**** DATA FOR REVIEW ****

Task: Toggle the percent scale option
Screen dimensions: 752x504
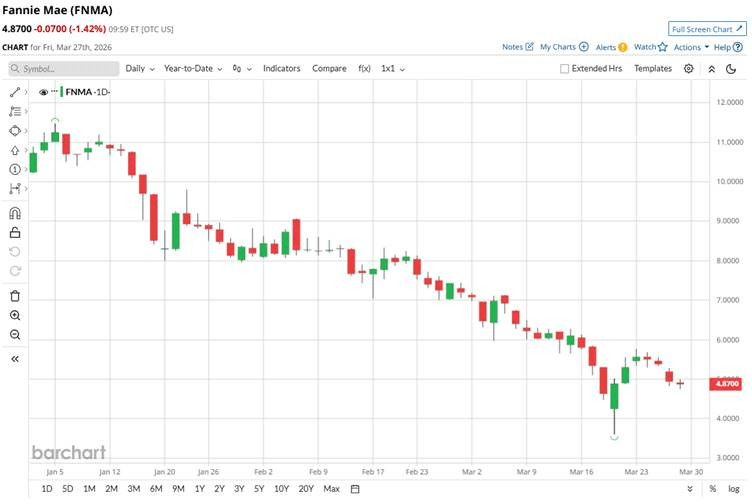Action: point(713,489)
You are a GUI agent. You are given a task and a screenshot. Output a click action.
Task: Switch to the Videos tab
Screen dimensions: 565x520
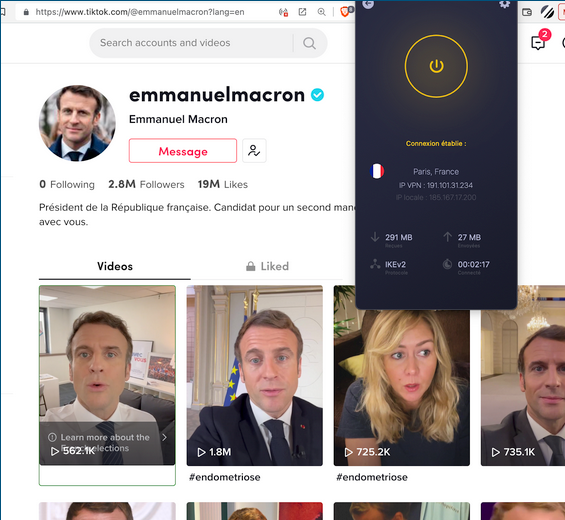115,266
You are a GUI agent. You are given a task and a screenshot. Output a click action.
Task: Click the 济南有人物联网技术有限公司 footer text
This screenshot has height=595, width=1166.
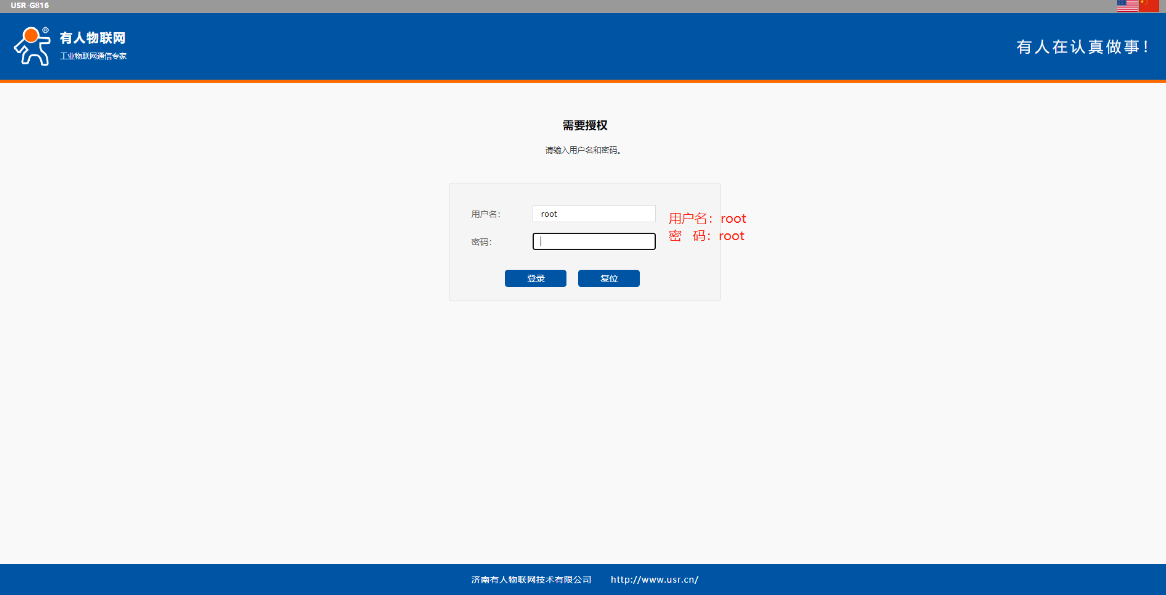pyautogui.click(x=531, y=579)
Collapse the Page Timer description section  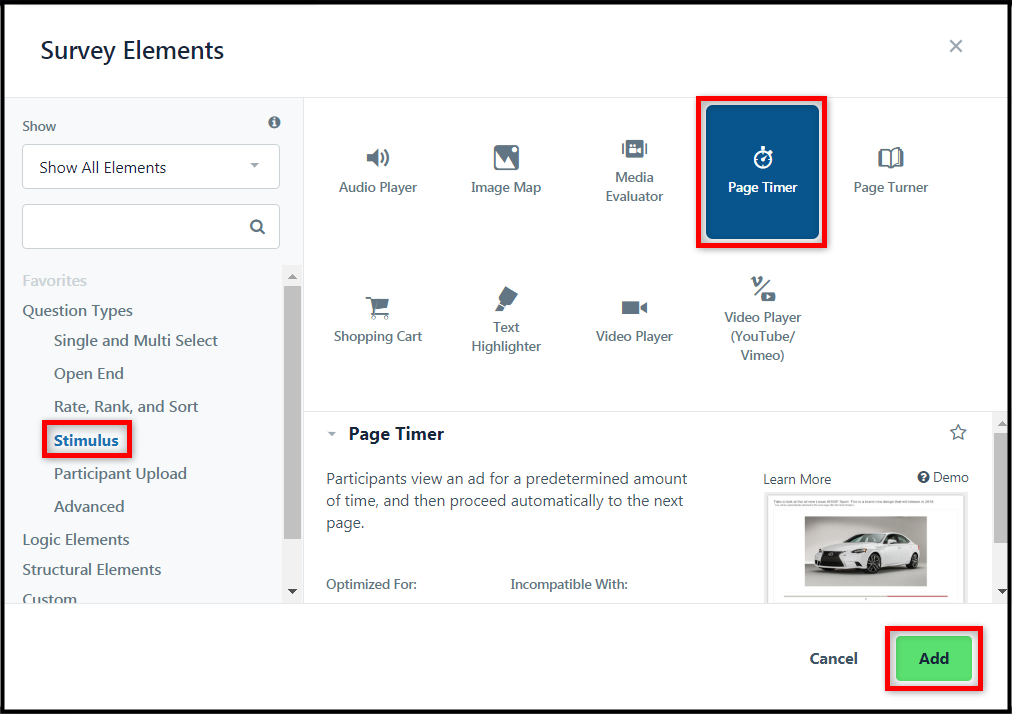(x=332, y=434)
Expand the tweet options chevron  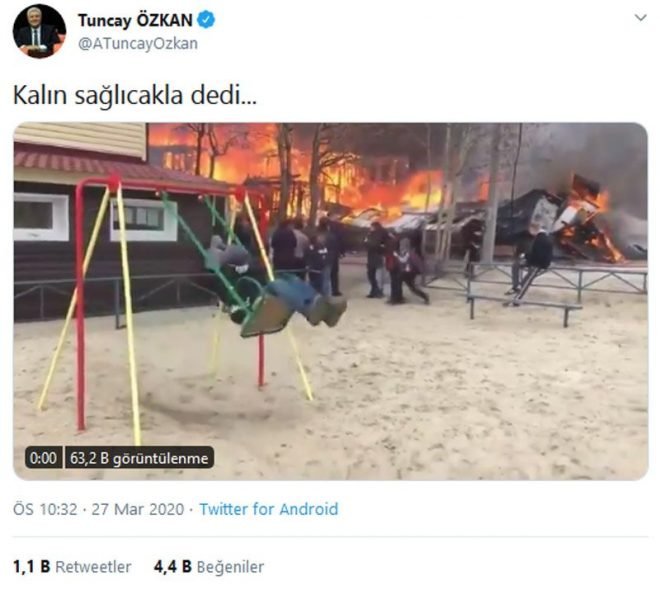(640, 18)
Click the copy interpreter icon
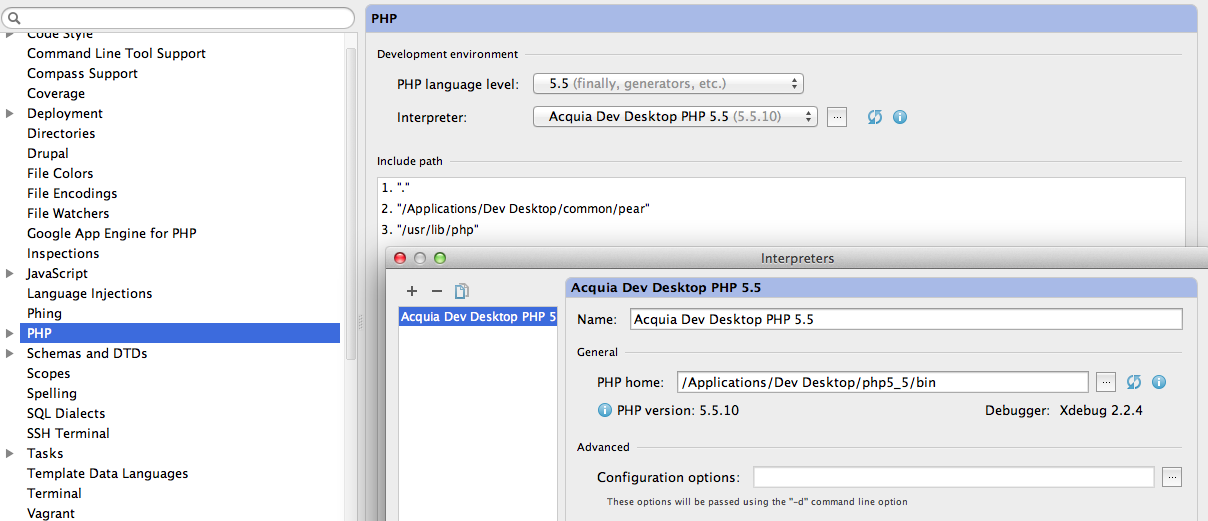 pos(461,291)
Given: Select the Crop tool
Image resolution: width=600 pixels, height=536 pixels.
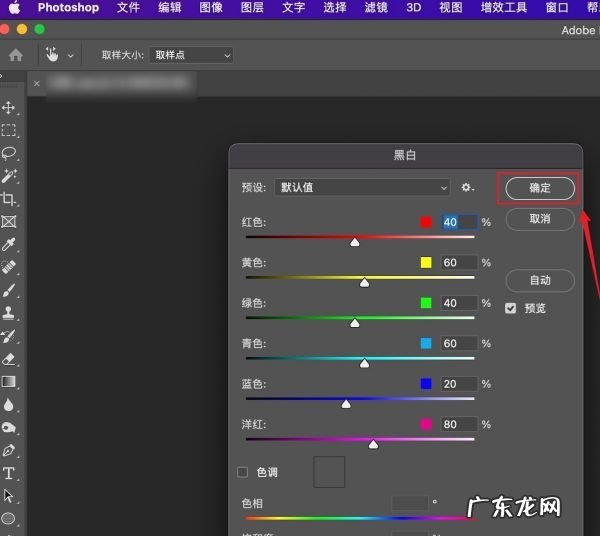Looking at the screenshot, I should 9,199.
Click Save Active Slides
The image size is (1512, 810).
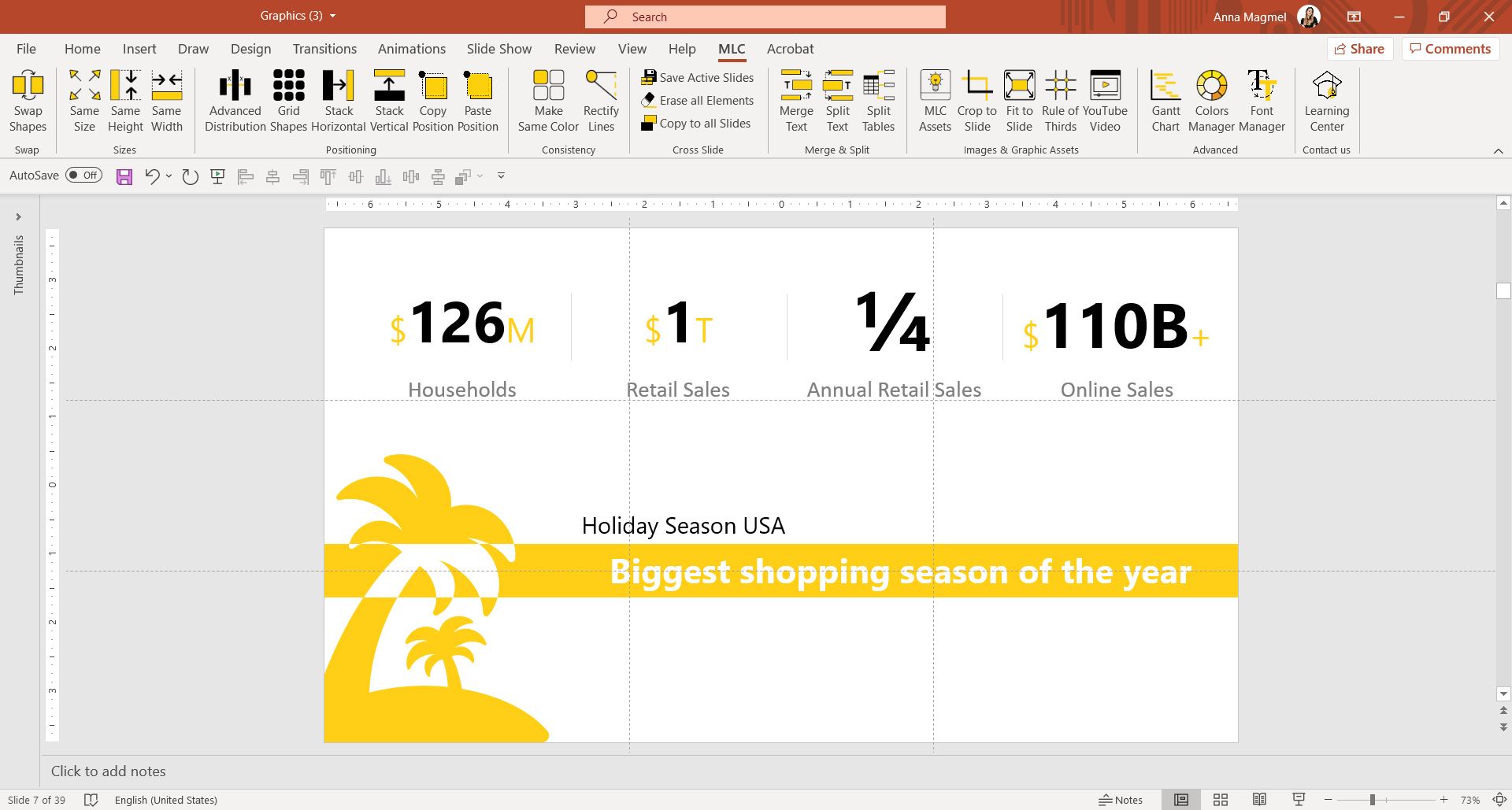coord(698,77)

****

[ASSIGNED TASK] Repeat only the lines from the one holding "Click Save Active Slides" through the last line of the data, inclusive. Keep the pictures out.

[OUTPUT BELOW]
Click Save Active Slides
The image size is (1512, 810).
coord(698,77)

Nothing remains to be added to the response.